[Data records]
────────

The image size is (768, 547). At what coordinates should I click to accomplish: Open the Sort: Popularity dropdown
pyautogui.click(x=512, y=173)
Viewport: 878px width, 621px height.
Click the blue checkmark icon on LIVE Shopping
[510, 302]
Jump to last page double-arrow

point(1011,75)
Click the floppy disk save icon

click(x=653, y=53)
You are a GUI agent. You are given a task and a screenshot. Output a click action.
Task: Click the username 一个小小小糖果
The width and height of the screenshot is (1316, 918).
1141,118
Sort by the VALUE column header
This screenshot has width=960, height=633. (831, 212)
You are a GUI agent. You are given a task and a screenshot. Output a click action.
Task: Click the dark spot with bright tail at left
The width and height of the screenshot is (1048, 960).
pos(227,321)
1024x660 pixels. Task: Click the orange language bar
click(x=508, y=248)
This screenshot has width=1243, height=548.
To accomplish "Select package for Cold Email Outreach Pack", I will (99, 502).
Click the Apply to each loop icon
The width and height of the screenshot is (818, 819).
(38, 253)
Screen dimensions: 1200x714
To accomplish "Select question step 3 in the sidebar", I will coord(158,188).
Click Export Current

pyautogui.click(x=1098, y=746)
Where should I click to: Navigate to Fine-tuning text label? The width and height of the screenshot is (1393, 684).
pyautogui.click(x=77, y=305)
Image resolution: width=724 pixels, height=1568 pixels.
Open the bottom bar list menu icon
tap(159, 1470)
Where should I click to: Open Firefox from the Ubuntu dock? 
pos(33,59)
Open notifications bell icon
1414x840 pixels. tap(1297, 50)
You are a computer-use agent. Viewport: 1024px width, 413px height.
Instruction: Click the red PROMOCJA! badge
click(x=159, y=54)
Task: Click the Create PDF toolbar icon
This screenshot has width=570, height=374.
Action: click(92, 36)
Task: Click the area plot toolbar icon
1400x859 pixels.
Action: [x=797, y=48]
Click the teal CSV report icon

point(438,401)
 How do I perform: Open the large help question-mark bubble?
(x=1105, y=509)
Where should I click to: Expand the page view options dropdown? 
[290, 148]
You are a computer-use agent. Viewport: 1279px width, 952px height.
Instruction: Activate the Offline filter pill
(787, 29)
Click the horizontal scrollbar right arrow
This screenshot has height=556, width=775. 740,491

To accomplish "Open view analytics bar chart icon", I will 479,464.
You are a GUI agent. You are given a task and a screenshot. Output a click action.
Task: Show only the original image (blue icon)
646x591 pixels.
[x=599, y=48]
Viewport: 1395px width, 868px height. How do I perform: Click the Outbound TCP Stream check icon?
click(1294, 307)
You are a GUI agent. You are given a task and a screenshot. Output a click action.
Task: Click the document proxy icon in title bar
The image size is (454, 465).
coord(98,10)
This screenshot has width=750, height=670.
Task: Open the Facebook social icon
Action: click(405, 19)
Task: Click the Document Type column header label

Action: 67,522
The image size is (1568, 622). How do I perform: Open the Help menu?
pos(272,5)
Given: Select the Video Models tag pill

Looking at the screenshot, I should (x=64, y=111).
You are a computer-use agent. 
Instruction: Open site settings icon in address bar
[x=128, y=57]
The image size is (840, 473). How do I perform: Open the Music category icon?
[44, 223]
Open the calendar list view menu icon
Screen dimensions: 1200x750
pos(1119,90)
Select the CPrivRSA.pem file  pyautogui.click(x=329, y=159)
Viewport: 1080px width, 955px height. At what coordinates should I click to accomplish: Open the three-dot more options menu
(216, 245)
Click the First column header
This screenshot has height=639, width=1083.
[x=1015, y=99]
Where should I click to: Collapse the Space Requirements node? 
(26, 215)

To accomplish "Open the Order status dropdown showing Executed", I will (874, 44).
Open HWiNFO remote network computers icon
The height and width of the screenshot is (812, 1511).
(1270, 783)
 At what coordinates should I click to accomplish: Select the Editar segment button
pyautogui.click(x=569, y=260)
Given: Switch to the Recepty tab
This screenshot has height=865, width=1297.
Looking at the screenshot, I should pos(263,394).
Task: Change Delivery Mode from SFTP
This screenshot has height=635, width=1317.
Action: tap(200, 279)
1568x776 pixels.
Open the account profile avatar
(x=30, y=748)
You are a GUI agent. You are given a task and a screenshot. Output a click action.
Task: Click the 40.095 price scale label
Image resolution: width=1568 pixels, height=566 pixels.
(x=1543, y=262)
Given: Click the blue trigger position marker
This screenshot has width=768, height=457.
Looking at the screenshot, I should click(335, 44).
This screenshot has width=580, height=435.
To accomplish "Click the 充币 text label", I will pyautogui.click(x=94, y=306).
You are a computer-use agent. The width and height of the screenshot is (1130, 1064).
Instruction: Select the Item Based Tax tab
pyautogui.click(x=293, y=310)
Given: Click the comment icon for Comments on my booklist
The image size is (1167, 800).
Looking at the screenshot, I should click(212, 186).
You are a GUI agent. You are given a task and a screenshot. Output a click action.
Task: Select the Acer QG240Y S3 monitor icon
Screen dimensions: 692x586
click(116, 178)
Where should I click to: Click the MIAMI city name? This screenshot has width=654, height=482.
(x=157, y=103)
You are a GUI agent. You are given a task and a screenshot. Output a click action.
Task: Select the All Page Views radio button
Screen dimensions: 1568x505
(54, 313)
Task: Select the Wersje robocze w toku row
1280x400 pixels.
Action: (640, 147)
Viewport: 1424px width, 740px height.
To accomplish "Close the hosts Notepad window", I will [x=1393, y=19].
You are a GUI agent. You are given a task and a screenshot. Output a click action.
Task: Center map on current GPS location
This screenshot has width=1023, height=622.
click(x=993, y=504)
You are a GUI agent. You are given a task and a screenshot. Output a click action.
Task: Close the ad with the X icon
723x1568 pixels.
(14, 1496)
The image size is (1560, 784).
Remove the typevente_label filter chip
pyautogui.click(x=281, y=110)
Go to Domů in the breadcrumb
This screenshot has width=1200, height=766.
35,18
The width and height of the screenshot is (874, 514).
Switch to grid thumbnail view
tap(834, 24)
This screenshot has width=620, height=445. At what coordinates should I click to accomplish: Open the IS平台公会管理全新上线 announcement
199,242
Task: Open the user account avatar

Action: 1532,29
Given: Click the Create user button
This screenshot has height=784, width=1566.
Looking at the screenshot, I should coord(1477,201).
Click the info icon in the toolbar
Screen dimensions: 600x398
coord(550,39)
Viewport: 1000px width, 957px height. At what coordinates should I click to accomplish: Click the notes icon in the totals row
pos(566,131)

────────

Task statement:
Having read the records, return each one exactly.

Solved exercise:
The image size is (768, 547). At what coordinates should I click to accomplish: Open the Sort: Popularity dropdown
pyautogui.click(x=512, y=173)
Viewport: 878px width, 621px height.
Click the blue checkmark icon on LIVE Shopping
[510, 302]
Jump to last page double-arrow

point(1011,75)
Click the floppy disk save icon

click(x=653, y=53)
You are a GUI agent. You are given a task and a screenshot. Output a click action.
Task: Click the username 一个小小小糖果
The width and height of the screenshot is (1316, 918).
1141,118
Sort by the VALUE column header
This screenshot has width=960, height=633. (831, 212)
You are a GUI agent. You are given a task and a screenshot. Output a click action.
Task: Click the dark spot with bright tail at left
The width and height of the screenshot is (1048, 960).
pos(227,321)
1024x660 pixels. Task: Click the orange language bar
click(x=508, y=248)
This screenshot has width=1243, height=548.
To accomplish "Select package for Cold Email Outreach Pack", I will (99, 502).
Click the Apply to each loop icon
The width and height of the screenshot is (818, 819).
(38, 253)
Screen dimensions: 1200x714
To accomplish "Select question step 3 in the sidebar", I will coord(158,188).
Click Export Current

pyautogui.click(x=1098, y=746)
Where should I click to: Navigate to Fine-tuning text label? The width and height of the screenshot is (1393, 684).
pyautogui.click(x=77, y=305)
Image resolution: width=724 pixels, height=1568 pixels.
Open the bottom bar list menu icon
tap(159, 1470)
Where should I click to: Open Firefox from the Ubuntu dock? 
pos(33,59)
Open notifications bell icon
1414x840 pixels. tap(1297, 50)
You are a computer-use agent. Viewport: 1024px width, 413px height.
Instruction: Click the red PROMOCJA! badge
click(x=159, y=54)
Task: Click the Create PDF toolbar icon
This screenshot has width=570, height=374.
Action: click(92, 36)
Task: Click the area plot toolbar icon
1400x859 pixels.
Action: [x=797, y=48]
Click the teal CSV report icon

point(438,401)
 How do I perform: Open the large help question-mark bubble?
(x=1105, y=509)
Where should I click to: Expand the page view options dropdown? 
[290, 148]
You are a computer-use agent. Viewport: 1279px width, 952px height.
Instruction: Activate the Offline filter pill
(787, 29)
Click the horizontal scrollbar right arrow
This screenshot has height=556, width=775. 740,491

To accomplish "Open view analytics bar chart icon", I will 479,464.
You are a GUI agent. You are given a task and a screenshot. Output a click action.
Task: Show only the original image (blue icon)
646x591 pixels.
[x=599, y=48]
Viewport: 1395px width, 868px height. How do I perform: Click the Outbound TCP Stream check icon?
click(1294, 307)
You are a GUI agent. You are given a task and a screenshot. Output a click action.
Task: Click the document proxy icon in title bar
The image size is (454, 465).
coord(98,10)
This screenshot has width=750, height=670.
Task: Open the Facebook social icon
Action: click(405, 19)
Task: Click the Document Type column header label

Action: 67,522
The image size is (1568, 622). How do I perform: Open the Help menu?
pos(272,5)
Given: Select the Video Models tag pill

Looking at the screenshot, I should (x=64, y=111).
You are a computer-use agent. 
Instruction: Open site settings icon in address bar
[x=128, y=57]
The image size is (840, 473). How do I perform: Open the Music category icon?
[44, 223]
Open the calendar list view menu icon
Screen dimensions: 1200x750
pos(1119,90)
Select the CPrivRSA.pem file  pyautogui.click(x=329, y=159)
Viewport: 1080px width, 955px height. At what coordinates should I click to accomplish: Open the three-dot more options menu
(216, 245)
Click the First column header
This screenshot has height=639, width=1083.
[x=1015, y=99]
Where should I click to: Collapse the Space Requirements node? 
(26, 215)

To accomplish "Open the Order status dropdown showing Executed", I will (874, 44).
Open HWiNFO remote network computers icon
The height and width of the screenshot is (812, 1511).
(1270, 783)
 At what coordinates should I click to accomplish: Select the Editar segment button
pyautogui.click(x=569, y=260)
Given: Switch to the Recepty tab
This screenshot has height=865, width=1297.
Looking at the screenshot, I should pos(263,394).
Task: Change Delivery Mode from SFTP
This screenshot has height=635, width=1317.
Action: tap(200, 279)
1568x776 pixels.
Open the account profile avatar
(x=30, y=748)
You are a GUI agent. You are given a task and a screenshot. Output a click action.
Task: Click the 40.095 price scale label
Image resolution: width=1568 pixels, height=566 pixels.
(x=1543, y=262)
Given: Click the blue trigger position marker
This screenshot has width=768, height=457.
Looking at the screenshot, I should click(335, 44).
This screenshot has width=580, height=435.
To accomplish "Click the 充币 text label", I will pyautogui.click(x=94, y=306).
You are a computer-use agent. The width and height of the screenshot is (1130, 1064).
Instruction: Select the Item Based Tax tab
pyautogui.click(x=293, y=310)
Given: Click the comment icon for Comments on my booklist
The image size is (1167, 800).
Looking at the screenshot, I should click(212, 186).
You are a GUI agent. You are given a task and a screenshot. Output a click action.
Task: Select the Acer QG240Y S3 monitor icon
Screen dimensions: 692x586
click(116, 178)
Where should I click to: Click the MIAMI city name? This screenshot has width=654, height=482.
(x=157, y=103)
You are a GUI agent. You are given a task and a screenshot. Output a click action.
Task: Select the All Page Views radio button
Screen dimensions: 1568x505
(54, 313)
Task: Select the Wersje robocze w toku row
1280x400 pixels.
Action: (640, 147)
Viewport: 1424px width, 740px height.
To accomplish "Close the hosts Notepad window", I will [x=1393, y=19].
You are a GUI agent. You are given a task and a screenshot. Output a click action.
Task: Center map on current GPS location
This screenshot has width=1023, height=622.
click(x=993, y=504)
You are a GUI agent. You are given a task and a screenshot. Output a click action.
Task: Close the ad with the X icon
723x1568 pixels.
(14, 1496)
The image size is (1560, 784).
Remove the typevente_label filter chip
pyautogui.click(x=281, y=110)
Go to Domů in the breadcrumb
This screenshot has width=1200, height=766.
35,18
The width and height of the screenshot is (874, 514).
Switch to grid thumbnail view
tap(834, 24)
This screenshot has width=620, height=445. At what coordinates should I click to accomplish: Open the IS平台公会管理全新上线 announcement
199,242
Task: Open the user account avatar

Action: 1532,29
Given: Click the Create user button
This screenshot has height=784, width=1566.
Looking at the screenshot, I should coord(1477,201).
Click the info icon in the toolbar
Screen dimensions: 600x398
coord(550,39)
Viewport: 1000px width, 957px height. At what coordinates should I click to accomplish: Click the notes icon in the totals row
pos(566,131)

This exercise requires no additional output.